Re:My take for what it's worth, Greg Waller
posted on
Oct 31, 2013 11:23PM
CUU own 25% Schaft Creek: proven/probable min. reserves/940.8m tonnes = 0.27% copper, 0.19 g/t gold, 0.018% moly and 1.72 g/t silver containing: 5.6b lbs copper, 5.8m ounces gold, 363.5m lbs moly and 51.7m ounces silver; (Recoverable CuEq 0.46%)
I agree with lletea, and Golf when determining the "real" value of SC.
Greg Waller got back to me aswell today....last post lol.
We have not made a commitment to develop Schaft Creek. Any plans for taking on additional capital expenditure commitments would have to be done in the context of our commodity market outlook, free cash flow generation and alternatives for investing that capital.
Regards
Greg Waller
I asked him about the idea of developing Schaft Creek and Fort Hills simultaneously as they are both huge projects that need billions of dollars in capital expenditure.
Now when you try to analyze the above statement it seems Teck can develop both projects at the same time once plans are finalized and a commitment is made.
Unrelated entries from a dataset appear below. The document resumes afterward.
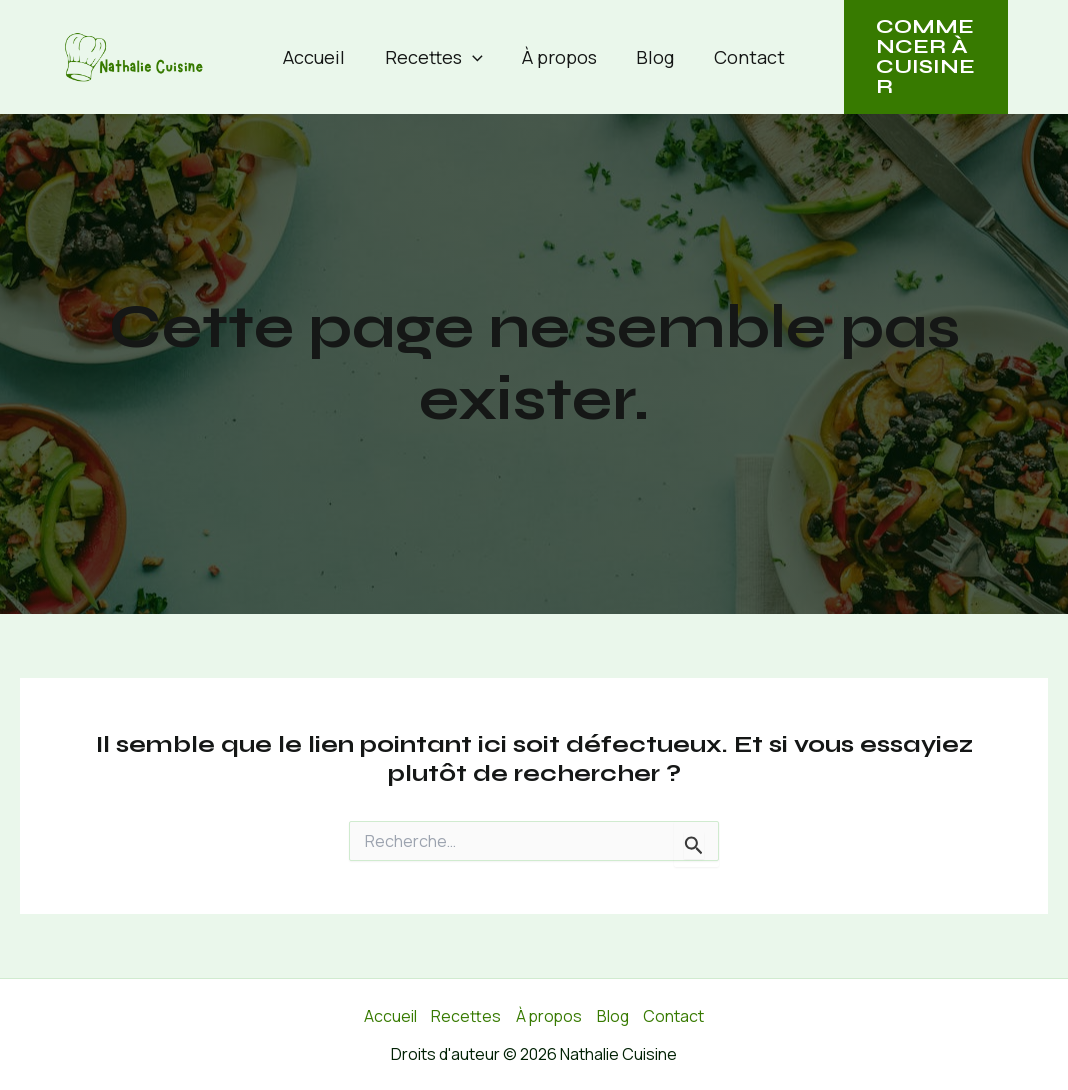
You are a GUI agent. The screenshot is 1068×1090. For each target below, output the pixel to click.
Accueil (321, 57)
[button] (475, 57)
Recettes (437, 57)
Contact (742, 57)
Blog (652, 57)
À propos (559, 57)
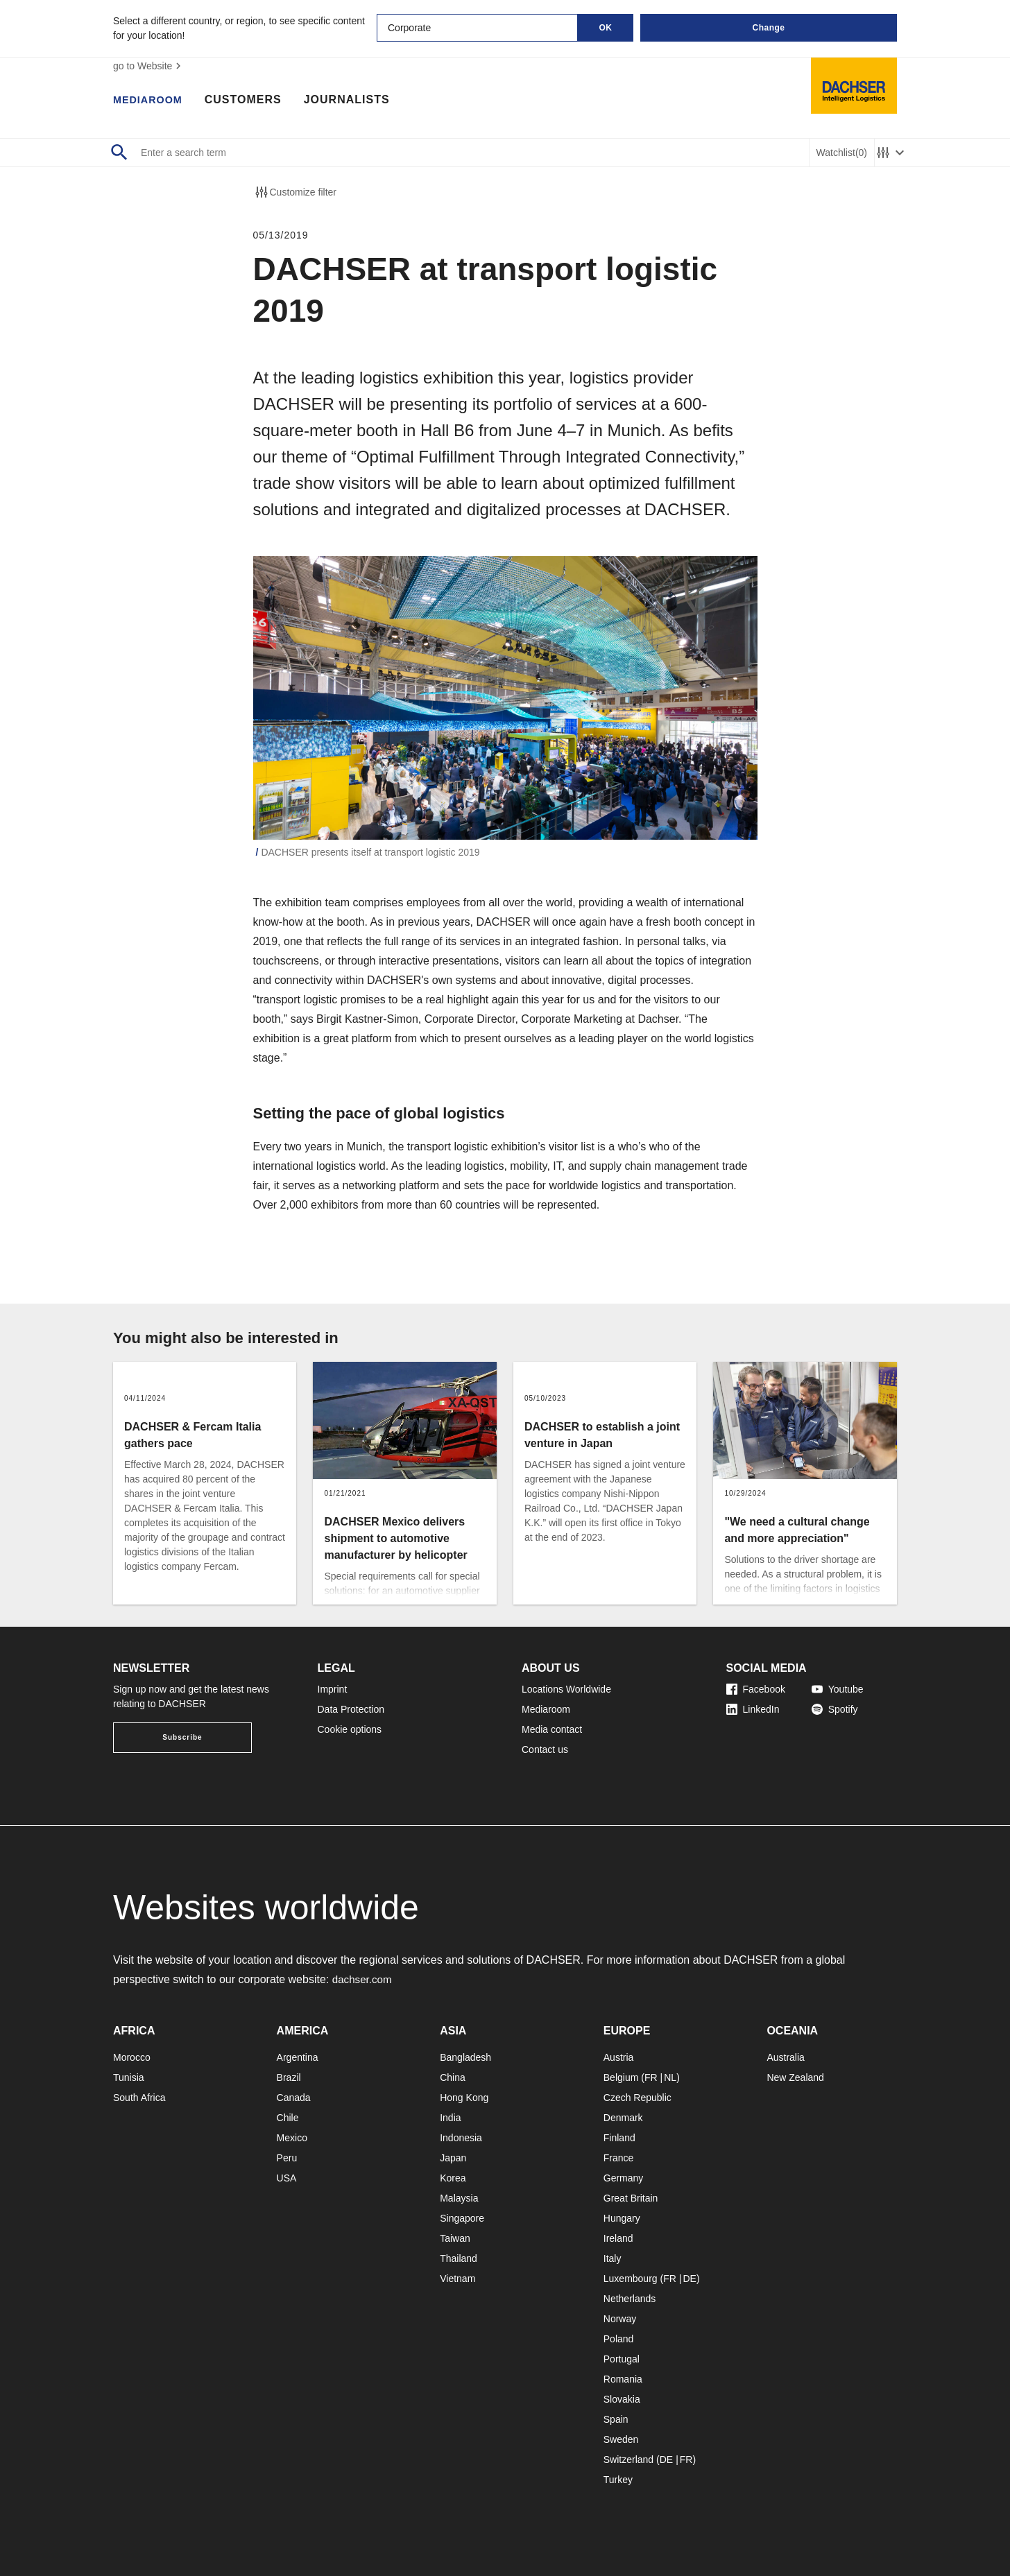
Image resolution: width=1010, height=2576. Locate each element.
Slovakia (622, 2399)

For Teck to take on additional capital expenditure (for Schaft Creek) it will be done in the context of:
1) Commodity market outlook- Positive according to Teck management.
2) free cash flow generation- Teck generates $250-400 Million each quarter which could sustain both project's developments.
3) Alternatives- Elmer's response earlier in the day ties well into this approach as a potential alternative can be Teck selling a portion of their interest to a partner inwhich they earn their interest by putting up financing.